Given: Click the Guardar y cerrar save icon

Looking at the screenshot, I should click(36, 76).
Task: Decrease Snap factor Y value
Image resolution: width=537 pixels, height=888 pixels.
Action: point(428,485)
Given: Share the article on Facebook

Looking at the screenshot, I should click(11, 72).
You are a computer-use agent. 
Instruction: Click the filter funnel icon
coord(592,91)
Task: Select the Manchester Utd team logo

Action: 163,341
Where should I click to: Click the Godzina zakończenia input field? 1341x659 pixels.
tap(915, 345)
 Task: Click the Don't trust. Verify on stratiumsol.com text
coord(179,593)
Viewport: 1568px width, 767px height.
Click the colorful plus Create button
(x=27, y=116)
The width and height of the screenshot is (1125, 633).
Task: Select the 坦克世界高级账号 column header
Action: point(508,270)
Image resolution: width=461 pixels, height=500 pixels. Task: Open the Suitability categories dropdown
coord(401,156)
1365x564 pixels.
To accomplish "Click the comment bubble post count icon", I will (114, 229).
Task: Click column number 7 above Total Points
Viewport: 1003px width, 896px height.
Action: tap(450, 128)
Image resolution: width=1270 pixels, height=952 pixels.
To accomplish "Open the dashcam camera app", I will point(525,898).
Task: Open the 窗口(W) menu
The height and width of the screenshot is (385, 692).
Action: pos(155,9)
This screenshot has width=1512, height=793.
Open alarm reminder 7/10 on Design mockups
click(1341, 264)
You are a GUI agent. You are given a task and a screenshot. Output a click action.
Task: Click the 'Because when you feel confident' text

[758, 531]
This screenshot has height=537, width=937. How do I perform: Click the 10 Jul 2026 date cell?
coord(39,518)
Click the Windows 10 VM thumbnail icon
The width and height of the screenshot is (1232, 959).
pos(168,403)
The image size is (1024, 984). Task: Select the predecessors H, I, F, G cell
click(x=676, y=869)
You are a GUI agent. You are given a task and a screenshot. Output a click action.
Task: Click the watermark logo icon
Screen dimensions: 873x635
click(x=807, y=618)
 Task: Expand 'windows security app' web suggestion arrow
· · · · · · ·
**PROBLEM TO SOLVE**
Copy out all of the entries above line for line, without changing anything in them.

**TASK RESPONSE**
Given: Click the Guardar y cerrar save icon

Looking at the screenshot, I should click(36, 76).
Task: Decrease Snap factor Y value
Image resolution: width=537 pixels, height=888 pixels.
Action: point(428,485)
Given: Share the article on Facebook

Looking at the screenshot, I should click(11, 72).
You are a computer-use agent. 
Instruction: Click the filter funnel icon
coord(592,91)
Task: Select the Manchester Utd team logo

Action: 163,341
Where should I click to: Click the Godzina zakończenia input field? 1341x659 pixels.
tap(915, 345)
 Task: Click the Don't trust. Verify on stratiumsol.com text
coord(179,593)
Viewport: 1568px width, 767px height.
Click the colorful plus Create button
(x=27, y=116)
The width and height of the screenshot is (1125, 633).
Task: Select the 坦克世界高级账号 column header
Action: point(508,270)
Image resolution: width=461 pixels, height=500 pixels. Task: Open the Suitability categories dropdown
coord(401,156)
1365x564 pixels.
To accomplish "Click the comment bubble post count icon", I will (114, 229).
Task: Click column number 7 above Total Points
Viewport: 1003px width, 896px height.
Action: tap(450, 128)
Image resolution: width=1270 pixels, height=952 pixels.
To accomplish "Open the dashcam camera app", I will point(525,898).
Task: Open the 窗口(W) menu
The height and width of the screenshot is (385, 692).
Action: pos(155,9)
This screenshot has width=1512, height=793.
Open alarm reminder 7/10 on Design mockups
click(1341, 264)
You are a GUI agent. You are given a task and a screenshot. Output a click action.
Task: Click the 'Because when you feel confident' text

[758, 531]
This screenshot has height=537, width=937. How do I perform: Click the 10 Jul 2026 date cell?
coord(39,518)
Click the Windows 10 VM thumbnail icon
The width and height of the screenshot is (1232, 959).
pos(168,403)
The image size is (1024, 984). Task: Select the predecessors H, I, F, G cell
click(x=676, y=869)
You are a GUI agent. You are given a task and a screenshot. Output a click action.
Task: Click the watermark logo icon
Screen dimensions: 873x635
click(x=807, y=618)
 Task: Expand 'windows security app' web suggestion arrow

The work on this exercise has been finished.